▶ **Supplied data**

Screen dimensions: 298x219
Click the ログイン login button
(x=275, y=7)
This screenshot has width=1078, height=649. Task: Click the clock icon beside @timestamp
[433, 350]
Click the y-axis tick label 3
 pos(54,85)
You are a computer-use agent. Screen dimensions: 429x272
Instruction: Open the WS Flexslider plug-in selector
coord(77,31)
==
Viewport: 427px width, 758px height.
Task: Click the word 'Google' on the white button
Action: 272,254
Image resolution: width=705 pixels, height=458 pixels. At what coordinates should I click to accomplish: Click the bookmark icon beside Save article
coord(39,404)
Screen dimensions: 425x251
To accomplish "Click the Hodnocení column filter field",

▶ **Exercise goal**
Search the entries for the word "dimensions" and pick out every line that holds it.

▶ **Response for this exercise**
Screen dimensions: 298x219
You are a computer-use agent. Screen dimensions: 429x272
Screen dimensions: 425x251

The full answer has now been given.